Right from Bhaskara in 1979 to the Mars Orbiter Mission, the new chairman has worked on the development of many payloads of satellite missions. Mr. Kumar has closely studied the journey of Mangalyaan from the earth to Mars, taking crucial technical decisions till the last minute. He will be now working on expanding the applications of space technology. He has got 18 teams working on the same. As we take a look at the calendar full of new projects planned by ISRO, we find quite a few interesting missions.

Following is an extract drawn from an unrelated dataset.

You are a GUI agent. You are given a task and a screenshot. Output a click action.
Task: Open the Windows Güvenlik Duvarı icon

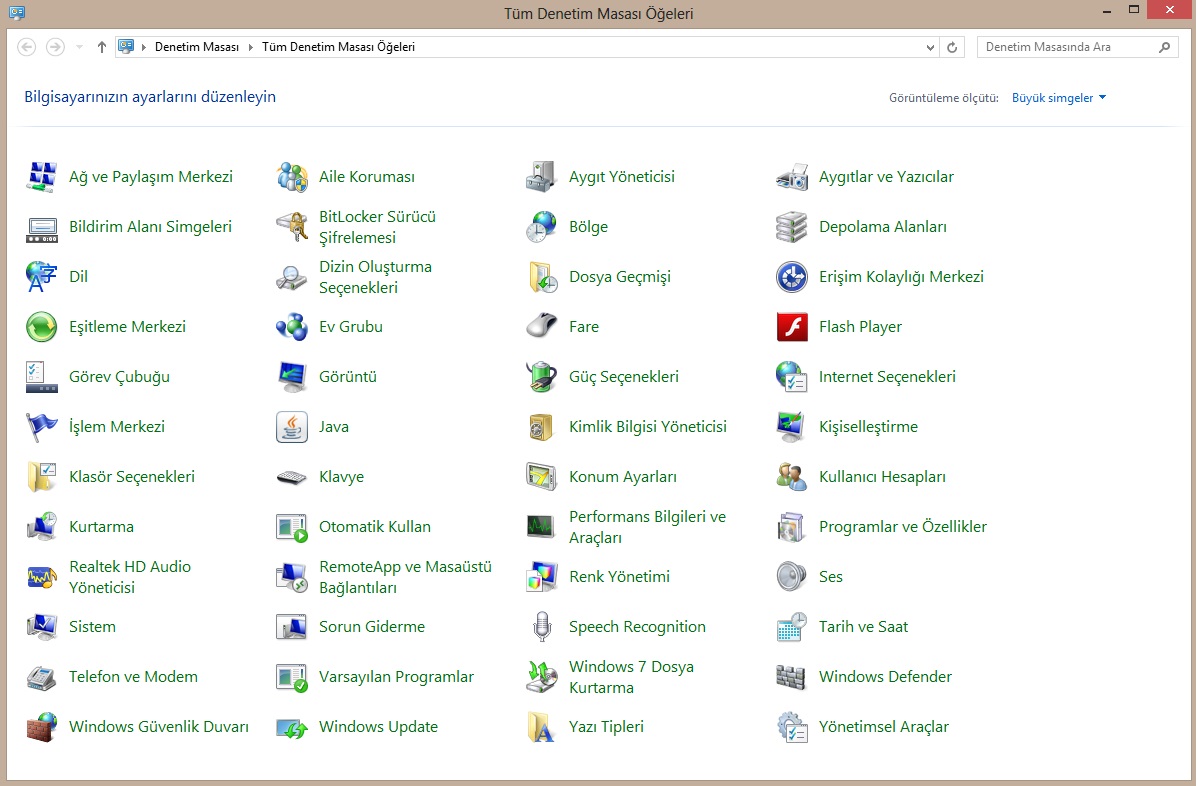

Starting with next month, the fourth satellite of IRNSS Constellation, IRNSS-1D will be launched onboard PSLV-C27 in 2015. Later this year, ISRO will put India's first astronomy satellite (Astrosat) in orbit, providing a broad spectrum of instruments for the astronomy community. In between, PSLV will also have a commercial launch, and the Geosynchronous Launch Vehicle (GSLV) Mark II go up one more time, putting GSAT-6 into orbit. After that, all will be waiting for the GSLV Mark III and the indigenous cryogenic engine. The first two stages of the DSLV Mark III are ready, while the third and upmost stage is being developed at Liquid Propulsions Systems Centre near Thiruvananthapuram. Scheduled for a December 2016 launch, this vehicle will put a four-tonne satellite into geostationary orbit.

Meanwhile, ISRO has started forming concepts to develop a rocket that can put a 10-tonne satellite into orbit. Not only are ISRO's hands full with new projects about heavy launch vehicles, cryogenic and semi-cryogenic engines, even a moon and a solar mission and, but if there is enough government support, human space missions will also be commissioned.